In Part I of this dissertation, we consider the problem of scheduling in manufacturing systems. This popular discrete optimisation problem has been studied extensively; however, advancements in modern manufacturing systems present new challenges and opportunities. A major driver of the changes in manufacturing systems is the integration of the physical processes with computation, networking, and automated control capabilities. Thus, the domain of activities that can directly be decided upon and actuated from software has expanded. We look at one such activity in Chapter 3 namely,
sequence-dependent maintenance and propose solution methods that directly integrate maintenance and production planning.

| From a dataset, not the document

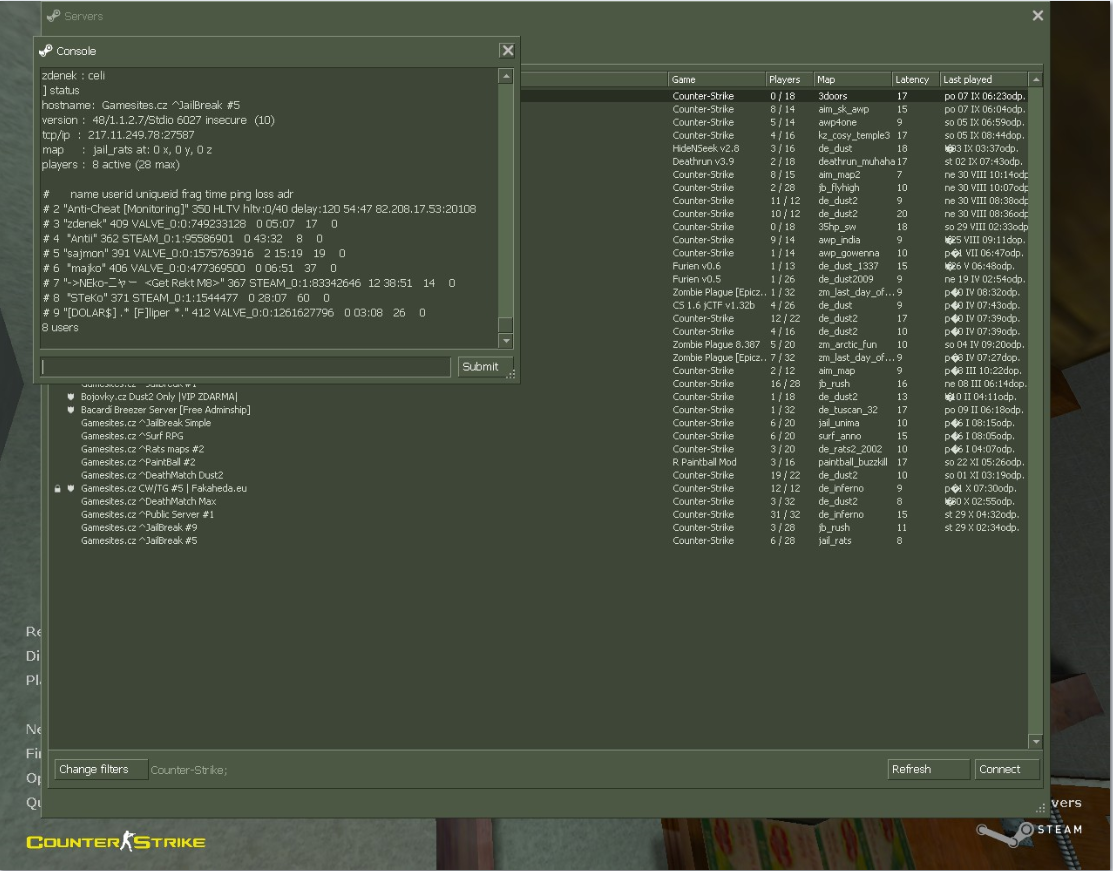Sort servers by Latency column header

pyautogui.click(x=915, y=79)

Part II of this thesis looks into decision diagrams as a solution method for discrete optimisation problems. Decision diagrams have existed since the 1950s and were originally introduced as a means to represent boolean functions. Since then they have been used in different fields such as in circuit verification, knowledge representation, and most recently, operations research. While decision diagrams have already been shown to be very promising methods for solving optimisation problems, we push the field forward as follows. In Chapter 5, we propose a decision diagram model for the kind of scheduling problems tackled in Part I of this thesis. We further perform a comparative study of the consequences of heuristic decisions made during the decision diagram compilation process in Chapter 6 and integrate reinforcement learning with decision-diagram-based branch-and-bound in Chapter 7. In Chapter 8 we go further into considering uncertainty in optimisation problems. We focus on the paradigm of finding the best solution while accepting some level of risk, i.e., chance constrained optimisation and present a chance constrained decision diagram formulation. We further provide theoretical guarantees for instances with normally distributed variables.

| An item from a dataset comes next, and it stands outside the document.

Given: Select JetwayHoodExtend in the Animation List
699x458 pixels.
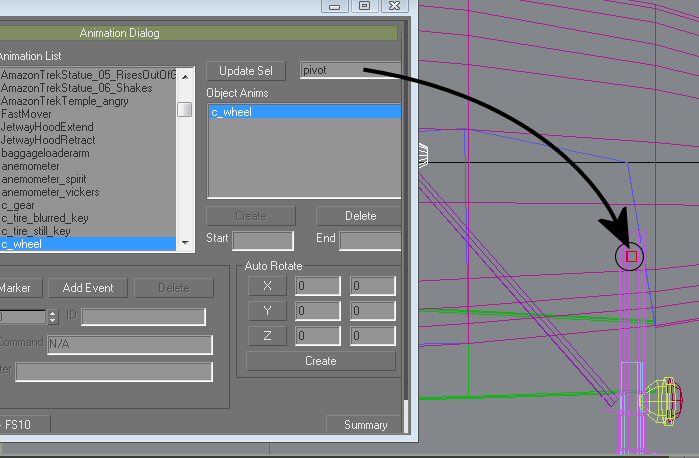Looking at the screenshot, I should coord(47,127).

The contributions of this thesis cover different aspects of solving discrete optimisation problems with a focus on scheduling and logistic applications. The hope is that these advances further the adoption of state of the art research in solving optimisation problems in real-world contexts.

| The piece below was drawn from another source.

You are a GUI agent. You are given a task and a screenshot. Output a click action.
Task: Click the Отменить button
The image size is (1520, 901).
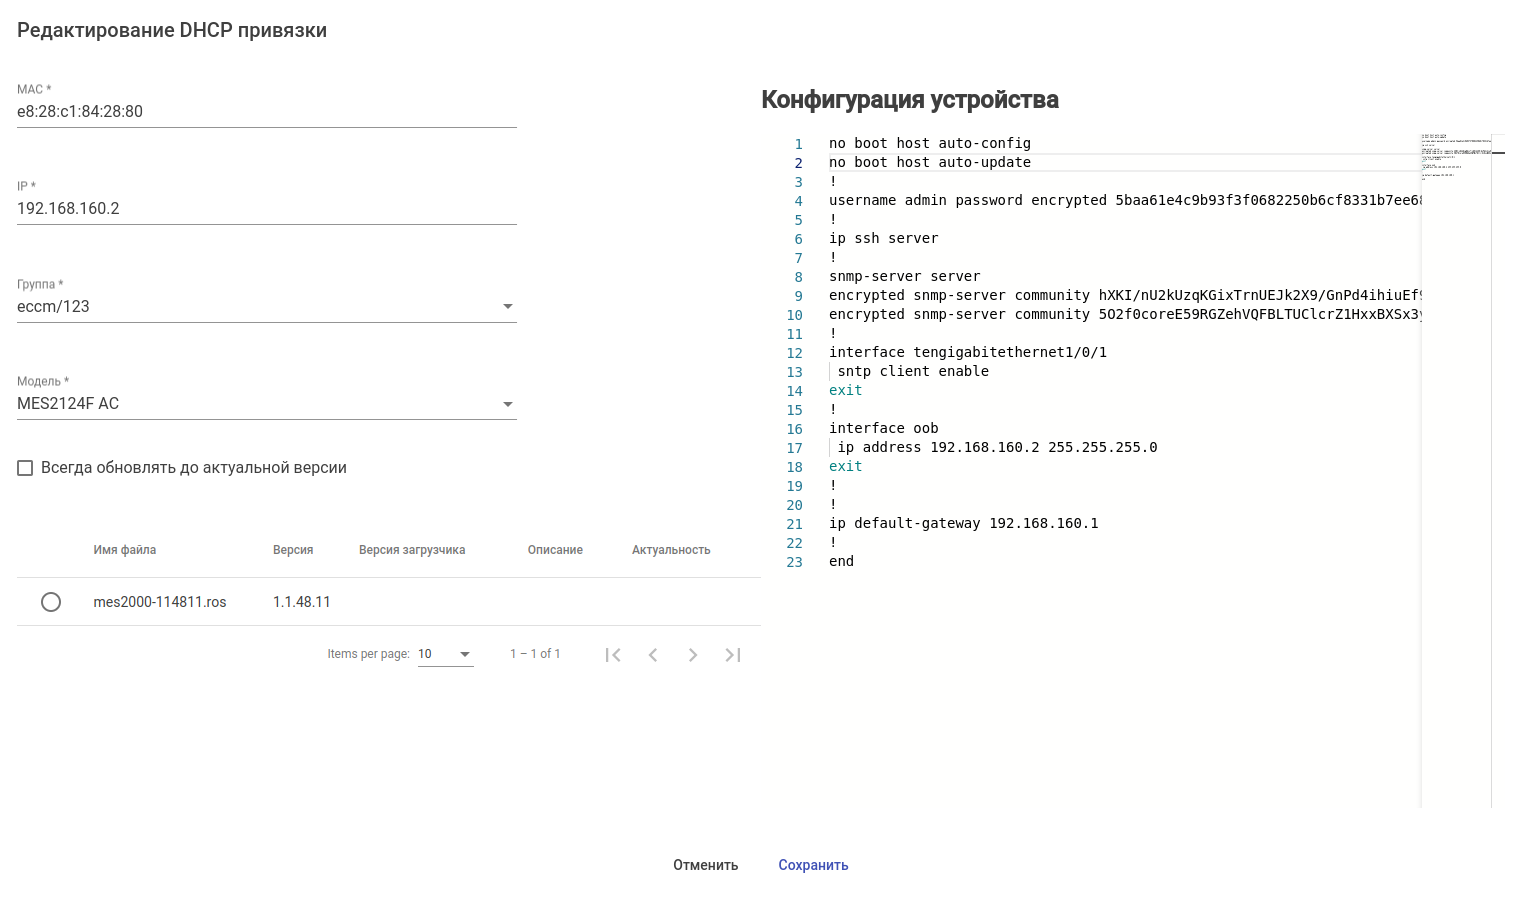click(x=705, y=865)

Industrial and academic interest converge on scheduling flow shops with sequence- and time-dependent maintenance. We posit that anticipatory, integrated scheduling of operational and maintenance tasks leads to superior performance to purely 'wait-then-fix' handling of the maintenance tasks. Motivated by an industrial problem with (sequence dependent) setup times, maximum separation constraints, and a combination of sequence- and time- dependent maintenance tasks, this paper introduces an integer programming solution, a constraint programming solution and a heuristic solution based on list scheduling. The motivating use case provides a unique combination of concerns that is to the best of our knowledge, not yet studied in the literature. We build on existing work where we can by extending models for sequence-dependent maintenance scheduling to accommodate sequence- and time-dependent maintenance scheduling and also propose other new models. We show the relative performances of our methods through empirical evaluations and also show significant improvements - up to 25% reduction in makespan - when compared to a reactive scheduling approach that does not consider maintenance in its planning. Based on our evaluations on exact methods, constraint programming models scale better than mixed integer programming models for this problem.